- **YOUR INSTRUCTIONS**:
Answer these questions from the extract on podiatrists and foot care for the elderly:
1. What do you enter into the NHS podiatrist search engine?
2. How much can an initial assessment with a private podiatrist cost?
3. How often is a home foot spa suggested?

- **EXTRACT**:
*** Block opens ***
If you don’t have any luck with this route, you can also ask your parent’s general practitioner for recommendations on local podiatrists specialising in foot care for the elderly. Alternatively, you can search online for podiatrist services in yours or your parent’s local area via the NHS website. You just need to enter the first part of a postcode into the NHS podiatrist search engine and you’ll be presented with a list of qualified podiatrists who are practising nearby.

There’s also a similar podiatrist search engine on the Royal College of Podiatry’s website. You will need to enter a complete postcode or the name of a town or city to get details of practising podiatrists near you. This webpage is also excellent if you want to check a podiatrist’s credentials or find out if they make home visits.

How much does going to a podiatrist cost?

It’s worth shopping around for podiatrists as prices can vary greatly from place to place and between practitioners. Initial assessments with a private podiatrist can cost anywhere from £40 to £140.

Treatments or follow up appointments are usually charged separately and can vary from £30 for toenail trimming to £45 for corn removal and from £300 up to £650 for ingrowing toenail operations. Other treatments, such as those for fallen arches or fat pad atrophy, depend on the severity of the condition and the recommended solution of the podiatrist.

Encouraging good foot care in the elderly

Encouraging good foot care in the elderly is so much more than getting them to trim their toenails and moisturise their feet once in a while, and trips to a podiatrist from time to time are not enough on their own. Good foot care includes:

Foot hygiene: Ensure they are washing their feet regularly, drying them thoroughly, and applying moisturizer to prevent dry skin. It’s important they also change their socks or tights daily, and if they get damp or wet. A once-weekly home foot spa is great for keeping hard skin under control too.
*** Block closes ***
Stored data
*** Block opens ***
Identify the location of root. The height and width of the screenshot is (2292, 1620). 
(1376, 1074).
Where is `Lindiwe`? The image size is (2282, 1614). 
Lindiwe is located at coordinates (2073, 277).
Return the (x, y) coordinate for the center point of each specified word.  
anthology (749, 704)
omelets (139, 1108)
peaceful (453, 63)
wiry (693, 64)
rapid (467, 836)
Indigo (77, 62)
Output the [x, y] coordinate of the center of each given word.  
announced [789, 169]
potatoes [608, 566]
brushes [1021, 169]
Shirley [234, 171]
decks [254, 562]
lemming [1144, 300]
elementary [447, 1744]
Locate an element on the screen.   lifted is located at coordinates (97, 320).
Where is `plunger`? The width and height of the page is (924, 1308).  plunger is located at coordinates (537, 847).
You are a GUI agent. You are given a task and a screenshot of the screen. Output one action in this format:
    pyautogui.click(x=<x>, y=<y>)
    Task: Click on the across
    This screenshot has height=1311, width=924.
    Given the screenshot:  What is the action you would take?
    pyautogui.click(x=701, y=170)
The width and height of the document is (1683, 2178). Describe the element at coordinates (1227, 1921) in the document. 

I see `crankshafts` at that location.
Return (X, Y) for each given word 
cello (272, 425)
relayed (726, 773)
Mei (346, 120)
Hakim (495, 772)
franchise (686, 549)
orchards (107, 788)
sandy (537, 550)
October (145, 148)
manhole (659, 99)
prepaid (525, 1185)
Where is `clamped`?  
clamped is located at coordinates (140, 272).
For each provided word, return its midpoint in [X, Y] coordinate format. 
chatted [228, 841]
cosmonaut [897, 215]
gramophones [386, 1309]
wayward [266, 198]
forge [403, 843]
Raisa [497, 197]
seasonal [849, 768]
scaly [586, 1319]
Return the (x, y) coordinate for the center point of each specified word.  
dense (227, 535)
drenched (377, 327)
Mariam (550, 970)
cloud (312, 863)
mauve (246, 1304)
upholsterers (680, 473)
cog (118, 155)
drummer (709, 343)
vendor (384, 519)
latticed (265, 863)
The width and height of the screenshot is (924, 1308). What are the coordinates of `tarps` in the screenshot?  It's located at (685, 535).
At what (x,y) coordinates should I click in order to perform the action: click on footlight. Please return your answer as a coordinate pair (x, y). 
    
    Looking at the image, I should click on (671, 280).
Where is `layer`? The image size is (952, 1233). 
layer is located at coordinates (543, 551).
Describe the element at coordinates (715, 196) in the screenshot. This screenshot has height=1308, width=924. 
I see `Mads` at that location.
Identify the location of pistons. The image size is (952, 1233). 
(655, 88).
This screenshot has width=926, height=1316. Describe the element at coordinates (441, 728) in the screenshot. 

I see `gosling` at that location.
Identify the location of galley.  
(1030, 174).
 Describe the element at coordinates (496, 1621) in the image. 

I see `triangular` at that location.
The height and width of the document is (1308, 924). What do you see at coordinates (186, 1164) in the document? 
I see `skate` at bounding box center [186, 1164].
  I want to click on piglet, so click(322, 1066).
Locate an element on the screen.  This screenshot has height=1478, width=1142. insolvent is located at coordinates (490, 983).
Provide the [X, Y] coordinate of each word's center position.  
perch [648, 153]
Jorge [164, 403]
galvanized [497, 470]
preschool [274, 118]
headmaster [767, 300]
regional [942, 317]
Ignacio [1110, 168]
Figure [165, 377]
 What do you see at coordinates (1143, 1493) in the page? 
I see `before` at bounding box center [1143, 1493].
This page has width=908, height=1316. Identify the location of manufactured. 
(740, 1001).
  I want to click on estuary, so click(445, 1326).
*** Block closes ***
- **EXERCISE RESPONSE**:
1. The first part of a postcode.
2. Anywhere from £40 to £140.
3. Once a week.